“Molecular analysis of the rare S–s– red blood cell phenotype in blood donors and patients in south‐east Brazil”

Background and objectives The rare S–s– phenotype has two main molecular backgrounds. GYPB deletions give rise to the S–s–U– phenotype, which loses the expression of the U antigen, while variant GYPB alleles usually lead to the S–s–U +var phenotype, which express a variant U antigen. The S–s– phenotype is typically found in people of African origin and represents a challenge in transfusion sets, especially when S–s– patients develop anti‐U. Molecular analysis is the most reliable method for determining U antigen status.
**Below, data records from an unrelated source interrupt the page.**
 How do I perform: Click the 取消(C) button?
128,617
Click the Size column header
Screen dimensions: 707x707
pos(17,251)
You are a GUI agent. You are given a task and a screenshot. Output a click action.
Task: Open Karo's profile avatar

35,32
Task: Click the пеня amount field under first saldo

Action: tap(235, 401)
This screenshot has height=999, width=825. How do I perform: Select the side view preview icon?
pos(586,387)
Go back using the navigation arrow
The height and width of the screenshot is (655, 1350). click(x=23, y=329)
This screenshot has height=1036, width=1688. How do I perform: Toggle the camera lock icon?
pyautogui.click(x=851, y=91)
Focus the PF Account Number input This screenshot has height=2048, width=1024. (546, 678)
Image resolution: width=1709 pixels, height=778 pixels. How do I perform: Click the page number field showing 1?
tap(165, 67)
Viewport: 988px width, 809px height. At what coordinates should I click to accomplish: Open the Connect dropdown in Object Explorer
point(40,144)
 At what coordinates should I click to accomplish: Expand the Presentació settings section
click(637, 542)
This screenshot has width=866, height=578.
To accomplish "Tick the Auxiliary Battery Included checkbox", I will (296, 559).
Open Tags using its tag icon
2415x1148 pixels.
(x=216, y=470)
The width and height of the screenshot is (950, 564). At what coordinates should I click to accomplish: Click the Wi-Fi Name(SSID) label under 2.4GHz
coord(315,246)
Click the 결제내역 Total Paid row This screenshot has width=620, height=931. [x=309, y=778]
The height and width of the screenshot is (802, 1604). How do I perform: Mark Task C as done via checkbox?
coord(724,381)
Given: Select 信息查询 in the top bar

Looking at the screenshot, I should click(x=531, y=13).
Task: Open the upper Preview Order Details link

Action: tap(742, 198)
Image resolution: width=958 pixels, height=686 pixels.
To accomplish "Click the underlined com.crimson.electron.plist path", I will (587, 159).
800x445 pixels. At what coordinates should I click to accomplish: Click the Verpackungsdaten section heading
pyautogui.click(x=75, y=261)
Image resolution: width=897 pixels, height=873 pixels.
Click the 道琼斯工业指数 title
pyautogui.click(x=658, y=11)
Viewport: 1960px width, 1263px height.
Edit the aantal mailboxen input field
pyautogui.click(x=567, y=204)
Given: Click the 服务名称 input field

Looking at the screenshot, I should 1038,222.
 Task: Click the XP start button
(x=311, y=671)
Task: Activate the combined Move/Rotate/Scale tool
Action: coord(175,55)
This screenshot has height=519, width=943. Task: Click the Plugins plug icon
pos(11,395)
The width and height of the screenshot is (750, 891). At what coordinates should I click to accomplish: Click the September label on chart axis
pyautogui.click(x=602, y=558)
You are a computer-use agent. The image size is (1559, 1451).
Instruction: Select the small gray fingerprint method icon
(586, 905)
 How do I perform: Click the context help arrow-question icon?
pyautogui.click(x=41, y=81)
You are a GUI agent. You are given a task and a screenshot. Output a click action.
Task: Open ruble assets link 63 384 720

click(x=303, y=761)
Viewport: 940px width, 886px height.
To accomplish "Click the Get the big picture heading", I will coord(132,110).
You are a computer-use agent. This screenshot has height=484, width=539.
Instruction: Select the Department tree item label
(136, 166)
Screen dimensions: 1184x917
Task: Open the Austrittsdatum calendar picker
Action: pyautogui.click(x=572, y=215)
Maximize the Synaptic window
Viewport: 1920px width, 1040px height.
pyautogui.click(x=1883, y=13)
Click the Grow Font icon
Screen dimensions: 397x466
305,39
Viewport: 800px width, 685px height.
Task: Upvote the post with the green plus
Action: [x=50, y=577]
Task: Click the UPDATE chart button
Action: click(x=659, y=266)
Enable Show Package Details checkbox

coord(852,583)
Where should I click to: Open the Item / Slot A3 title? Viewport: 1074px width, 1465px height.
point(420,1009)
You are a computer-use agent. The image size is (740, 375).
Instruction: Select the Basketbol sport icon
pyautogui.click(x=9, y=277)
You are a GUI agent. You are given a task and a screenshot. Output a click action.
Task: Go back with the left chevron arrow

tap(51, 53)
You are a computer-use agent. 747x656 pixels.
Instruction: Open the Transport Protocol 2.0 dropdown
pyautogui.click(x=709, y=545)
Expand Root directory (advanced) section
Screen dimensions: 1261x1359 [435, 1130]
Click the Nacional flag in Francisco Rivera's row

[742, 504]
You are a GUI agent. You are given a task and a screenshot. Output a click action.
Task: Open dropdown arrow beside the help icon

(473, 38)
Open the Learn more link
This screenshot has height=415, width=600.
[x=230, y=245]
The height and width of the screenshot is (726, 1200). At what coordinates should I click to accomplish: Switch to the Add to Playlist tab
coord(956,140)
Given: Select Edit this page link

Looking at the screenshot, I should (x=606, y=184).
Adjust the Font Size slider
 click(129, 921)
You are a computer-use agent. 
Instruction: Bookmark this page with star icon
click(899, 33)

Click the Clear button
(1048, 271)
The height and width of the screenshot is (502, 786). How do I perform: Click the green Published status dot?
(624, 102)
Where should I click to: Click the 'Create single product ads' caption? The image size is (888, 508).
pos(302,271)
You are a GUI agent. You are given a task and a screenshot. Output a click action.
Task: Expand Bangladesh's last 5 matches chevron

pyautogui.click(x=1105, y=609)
We studied the molecular basis of the S–s– phenotype in donors and patients at Regional Blood Center of Ribeirão Preto. Material and Methods Five patients and 25 donors with the S–s– phenotype were investigated through real‐time PCR for the GYPB *S/s polymorphism, followed by an allele‐specific/ RFLP ‐ PCR for GYPB deletion ( GYPB *Null ) and for its main variants: GYPB *P2 and GYPB * NY . DNA sequencing was conducted in one sample. Results Two samples were heterozygous GYPB *P2/ GYPB * NY , eight were homozygous/hemizygous for GYPB *P2 and 19 samples were homozygous for GYPB *Null . A hybrid gene ( GYPB ‐E‐B.Ros ) was found in one sample after discrepant results in the initial tests. Conclusion GYPB deletion is the main mechanism responsible for the S–s– phenotype in our donors and patients. It is essential to evaluate the main GYPB variant alleles when genotyping in order to obtain the correct prediction of the phenotype. Hybrid genes lead to discrepancies between genotype and phenotype and may not be detected by conventional molecular assays.